Kasachstan

Stalins Frauen-Gulag Alzhir

Die Gedenkstätte "Alzhir" in der kasachischen Steppe
"Stalin war ein Verbrecher" - Kasachstan arbeitet seine Gulag-Geschichte auf © Deutschlandradio / Gesine Dornblüth
Von Gesine Dornblüth · 06.05.2015
Stalins "Großer Terror" erreichte 1937 seinen Höhepunkt: 1,5 Millionen Menschen wurden verhaftet, die Hälfte davon sofort erschossen, die anderen kamen ins Gulag. Unter anderem ins Frauenlager Alzhir in Kasachstan, das heute eine Gedenkstätte ist.
Das Akmolinsker Lager für Frauen von Heimatverrätern, abgekürzt "Alzhir", wurde mitten in der Steppe errichtet. Die Bäume an der Straße sind noch kahl, in den Wipfeln bauen Krähen ihre Nester. Bis auf ein paar Häuser braunes Gras, vereinzelt Tümpel, Schneereste soweit das Auge reicht. Im Winter fallen die Temperaturen auf bis zu minus 50 Grad. Direktorin Raisa Zhaksybajewa führt durch die Gedenkstätte.

## AUFGABEN
**a.** Beantworte zum Textauszug über das Lager Alzhir folgende Fragen:
(i) In welchem Jahr erreichte Stalins „Großer Terror“ seinen Höhepunkt?
(ii) Wofür steht die Abkürzung „Alzhir“?
(iii) Auf welche Temperatur können die Werte dort im Winter fallen?
**b.** Gib aus dem Textauszug über das Lager Alzhir den Abschnitt von „Stalins Frauen-Gulag Alzhir“ bis „eine Gedenkstätte ist.“ genau wieder.

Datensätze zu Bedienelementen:
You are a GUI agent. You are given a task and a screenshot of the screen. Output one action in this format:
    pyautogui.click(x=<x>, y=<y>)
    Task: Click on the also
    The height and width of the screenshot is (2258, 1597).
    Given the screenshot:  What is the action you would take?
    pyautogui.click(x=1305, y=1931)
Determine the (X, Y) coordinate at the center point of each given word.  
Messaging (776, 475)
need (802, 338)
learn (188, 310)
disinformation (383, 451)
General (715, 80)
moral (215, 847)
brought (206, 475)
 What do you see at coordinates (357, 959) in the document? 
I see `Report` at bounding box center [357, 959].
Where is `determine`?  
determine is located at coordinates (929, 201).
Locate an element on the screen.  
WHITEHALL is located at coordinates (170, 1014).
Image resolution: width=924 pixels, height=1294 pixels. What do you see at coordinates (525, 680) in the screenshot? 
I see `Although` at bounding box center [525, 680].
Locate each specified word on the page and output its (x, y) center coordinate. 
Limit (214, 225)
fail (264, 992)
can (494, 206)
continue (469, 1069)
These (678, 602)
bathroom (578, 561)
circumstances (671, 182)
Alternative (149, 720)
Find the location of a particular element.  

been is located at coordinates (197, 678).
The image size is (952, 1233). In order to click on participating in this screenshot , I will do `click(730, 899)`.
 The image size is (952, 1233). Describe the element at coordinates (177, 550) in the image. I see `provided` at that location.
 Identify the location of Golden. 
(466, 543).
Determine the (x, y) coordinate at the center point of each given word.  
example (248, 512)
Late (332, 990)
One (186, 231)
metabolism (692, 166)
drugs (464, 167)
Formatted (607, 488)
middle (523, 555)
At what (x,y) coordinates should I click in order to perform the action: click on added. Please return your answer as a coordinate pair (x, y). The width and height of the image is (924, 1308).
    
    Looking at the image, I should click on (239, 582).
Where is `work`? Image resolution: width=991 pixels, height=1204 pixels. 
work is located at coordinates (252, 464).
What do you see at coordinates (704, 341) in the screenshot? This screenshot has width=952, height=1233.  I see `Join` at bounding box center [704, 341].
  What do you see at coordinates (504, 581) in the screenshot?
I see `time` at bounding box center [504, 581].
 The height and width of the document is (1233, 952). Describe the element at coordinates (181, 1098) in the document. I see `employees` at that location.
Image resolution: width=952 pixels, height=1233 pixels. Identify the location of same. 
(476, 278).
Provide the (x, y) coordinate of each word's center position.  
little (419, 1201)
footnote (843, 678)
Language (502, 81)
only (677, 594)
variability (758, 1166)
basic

## LÖSUNGEN
**a.**
(i) 1937
(ii) Akmolinsker Lager für Frauen von Heimatverrätern
(iii) Auf bis zu minus 50 Grad

**b.**
Stalins Frauen-Gulag Alzhir

Die Gedenkstätte "Alzhir" in der kasachischen Steppe
"Stalin war ein Verbrecher" - Kasachstan arbeitet seine Gulag-Geschichte auf © Deutschlandradio / Gesine Dornblüth
Von Gesine Dornblüth · 06.05.2015
Stalins "Großer Terror" erreichte 1937 seinen Höhepunkt: 1,5 Millionen Menschen wurden verhaftet, die Hälfte davon sofort erschossen, die anderen kamen ins Gulag. Unter anderem ins Frauenlager Alzhir in Kasachstan, das heute eine Gedenkstätte ist.